>> start Input material

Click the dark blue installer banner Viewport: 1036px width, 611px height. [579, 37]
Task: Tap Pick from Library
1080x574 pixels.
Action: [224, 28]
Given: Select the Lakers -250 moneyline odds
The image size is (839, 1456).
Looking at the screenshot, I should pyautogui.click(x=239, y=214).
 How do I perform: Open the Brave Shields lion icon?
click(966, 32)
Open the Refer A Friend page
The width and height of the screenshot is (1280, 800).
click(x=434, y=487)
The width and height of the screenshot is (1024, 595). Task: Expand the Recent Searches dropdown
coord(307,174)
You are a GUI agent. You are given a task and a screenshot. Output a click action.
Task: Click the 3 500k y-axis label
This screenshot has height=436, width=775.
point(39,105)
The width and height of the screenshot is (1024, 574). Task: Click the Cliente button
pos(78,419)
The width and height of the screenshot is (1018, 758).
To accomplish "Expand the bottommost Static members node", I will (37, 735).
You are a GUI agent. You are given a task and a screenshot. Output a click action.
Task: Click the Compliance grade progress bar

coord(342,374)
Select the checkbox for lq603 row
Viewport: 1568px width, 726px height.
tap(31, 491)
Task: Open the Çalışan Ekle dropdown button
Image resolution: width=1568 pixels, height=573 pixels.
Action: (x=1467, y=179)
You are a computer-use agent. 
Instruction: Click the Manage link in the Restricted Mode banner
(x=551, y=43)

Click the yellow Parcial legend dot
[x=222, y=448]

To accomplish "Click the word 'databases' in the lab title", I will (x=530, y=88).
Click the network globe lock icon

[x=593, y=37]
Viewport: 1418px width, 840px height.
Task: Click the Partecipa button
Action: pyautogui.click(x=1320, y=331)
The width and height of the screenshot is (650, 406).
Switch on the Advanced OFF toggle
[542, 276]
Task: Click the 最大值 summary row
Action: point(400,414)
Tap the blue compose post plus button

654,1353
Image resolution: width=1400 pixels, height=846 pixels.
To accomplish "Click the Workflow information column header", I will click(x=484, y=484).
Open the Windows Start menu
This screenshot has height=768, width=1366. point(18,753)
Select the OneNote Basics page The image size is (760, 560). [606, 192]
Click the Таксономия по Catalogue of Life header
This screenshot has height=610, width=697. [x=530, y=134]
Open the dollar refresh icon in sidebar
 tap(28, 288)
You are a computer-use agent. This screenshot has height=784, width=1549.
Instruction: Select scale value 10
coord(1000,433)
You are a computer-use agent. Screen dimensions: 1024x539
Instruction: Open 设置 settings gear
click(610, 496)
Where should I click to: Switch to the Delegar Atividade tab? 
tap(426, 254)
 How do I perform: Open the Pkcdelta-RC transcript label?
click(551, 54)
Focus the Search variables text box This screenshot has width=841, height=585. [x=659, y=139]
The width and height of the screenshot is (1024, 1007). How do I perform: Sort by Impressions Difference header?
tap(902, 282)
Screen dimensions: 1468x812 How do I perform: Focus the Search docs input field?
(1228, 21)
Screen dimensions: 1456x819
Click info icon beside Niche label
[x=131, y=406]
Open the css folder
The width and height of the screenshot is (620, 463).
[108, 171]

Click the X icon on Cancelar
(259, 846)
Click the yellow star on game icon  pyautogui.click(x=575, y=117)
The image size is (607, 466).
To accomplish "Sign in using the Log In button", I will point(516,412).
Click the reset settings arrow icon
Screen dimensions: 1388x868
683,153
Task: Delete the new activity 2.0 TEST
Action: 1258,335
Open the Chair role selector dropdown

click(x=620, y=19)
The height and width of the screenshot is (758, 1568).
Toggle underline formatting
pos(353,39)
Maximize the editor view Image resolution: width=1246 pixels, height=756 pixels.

>> end Input material

Recast all of the data above as a Markdown table with two columns, Row and Line, numbering each line in order and leaving out blank lines.

• _Finished exercise_:
| Row | Line |
|---|---|
| 1 | Click the dark blue installer banner Viewport: 1036px width, 611px height. [579, 37] |
| 2 | Task: Tap Pick from Library |
| 3 | 1080x574 pixels. |
| 4 | Action: [224, 28] |
| 5 | Given: Select the Lakers -250 moneyline odds |
| 6 | The image size is (839, 1456). |
| 7 | Looking at the screenshot, I should pyautogui.click(x=239, y=214). |
| 8 |  How do I perform: Open the Brave Shields lion icon? |
| 9 | click(966, 32) |
| 10 | Open the Refer A Friend page |
| 11 | The width and height of the screenshot is (1280, 800). |
| 12 | click(x=434, y=487) |
| 13 | The width and height of the screenshot is (1024, 595). Task: Expand the Recent Searches dropdown |
| 14 | coord(307,174) |
| 15 | You are a GUI agent. You are given a task and a screenshot. Output a click action. |
| 16 | Task: Click the 3 500k y-axis label |
| 17 | This screenshot has height=436, width=775. |
| 18 | point(39,105) |
| 19 | The width and height of the screenshot is (1024, 574). Task: Click the Cliente button |
| 20 | pos(78,419) |
| 21 | The width and height of the screenshot is (1018, 758). |
| 22 | To accomplish "Expand the bottommost Static members node", I will (37, 735). |
| 23 | You are a GUI agent. You are given a task and a screenshot. Output a click action. |
| 24 | Task: Click the Compliance grade progress bar |
| 25 | coord(342,374) |
| 26 | Select the checkbox for lq603 row |
| 27 | Viewport: 1568px width, 726px height. |
| 28 | tap(31, 491) |
| 29 | Task: Open the Çalışan Ekle dropdown button |
| 30 | Image resolution: width=1568 pixels, height=573 pixels. |
| 31 | Action: (x=1467, y=179) |
| 32 | You are a computer-use agent.  |
| 33 | Instruction: Click the Manage link in the Restricted Mode banner |
| 34 | (x=551, y=43) |
| 35 | Click the yellow Parcial legend dot |
| 36 | [x=222, y=448] |
| 37 | To accomplish "Click the word 'databases' in the lab title", I will (x=530, y=88). |
| 38 | Click the network globe lock icon |
| 39 | [x=593, y=37] |
| 40 | Viewport: 1418px width, 840px height. |
| 41 | Task: Click the Partecipa button |
| 42 | Action: pyautogui.click(x=1320, y=331) |
| 43 | The width and height of the screenshot is (650, 406). |
| 44 | Switch on the Advanced OFF toggle |
| 45 | [542, 276] |
| 46 | Task: Click the 最大值 summary row |
| 47 | Action: point(400,414) |
| 48 | Tap the blue compose post plus button |
| 49 | 654,1353 |
| 50 | Image resolution: width=1400 pixels, height=846 pixels. |
| 51 | To accomplish "Click the Workflow information column header", I will click(x=484, y=484). |
| 52 | Open the Windows Start menu |
| 53 | This screenshot has height=768, width=1366. point(18,753) |
| 54 | Select the OneNote Basics page The image size is (760, 560). [606, 192] |
| 55 | Click the Таксономия по Catalogue of Life header |
| 56 | This screenshot has height=610, width=697. [x=530, y=134] |
| 57 | Open the dollar refresh icon in sidebar |
| 58 |  tap(28, 288) |
| 59 | You are a computer-use agent. This screenshot has height=784, width=1549. |
| 60 | Instruction: Select scale value 10 |
| 61 | coord(1000,433) |
| 62 | You are a computer-use agent. Screen dimensions: 1024x539 |
| 63 | Instruction: Open 设置 settings gear |
| 64 | click(610, 496) |
| 65 | Where should I click to: Switch to the Delegar Atividade tab?  |
| 66 | tap(426, 254) |
| 67 |  How do I perform: Open the Pkcdelta-RC transcript label? |
| 68 | click(551, 54) |
| 69 | Focus the Search variables text box This screenshot has width=841, height=585. [x=659, y=139] |
| 70 | The width and height of the screenshot is (1024, 1007). How do I perform: Sort by Impressions Difference header? |
| 71 | tap(902, 282) |
| 72 | Screen dimensions: 1468x812 How do I perform: Focus the Search docs input field? |
| 73 | (1228, 21) |
| 74 | Screen dimensions: 1456x819 |
| 75 | Click info icon beside Niche label |
| 76 | [x=131, y=406] |
| 77 | Open the css folder |
| 78 | The width and height of the screenshot is (620, 463). |
| 79 | [108, 171] |
| 80 | Click the X icon on Cancelar |
| 81 | (259, 846) |
| 82 | Click the yellow star on game icon  pyautogui.click(x=575, y=117) |
| 83 | The image size is (607, 466). |
| 84 | To accomplish "Sign in using the Log In button", I will point(516,412). |
| 85 | Click the reset settings arrow icon |
| 86 | Screen dimensions: 1388x868 |
| 87 | 683,153 |
| 88 | Task: Delete the new activity 2.0 TEST |
| 89 | Action: 1258,335 |
| 90 | Open the Chair role selector dropdown |
| 91 | click(x=620, y=19) |
| 92 | The height and width of the screenshot is (758, 1568). |
| 93 | Toggle underline formatting |
| 94 | pos(353,39) |
| 95 | Maximize the editor view Image resolution: width=1246 pixels, height=756 pixels. |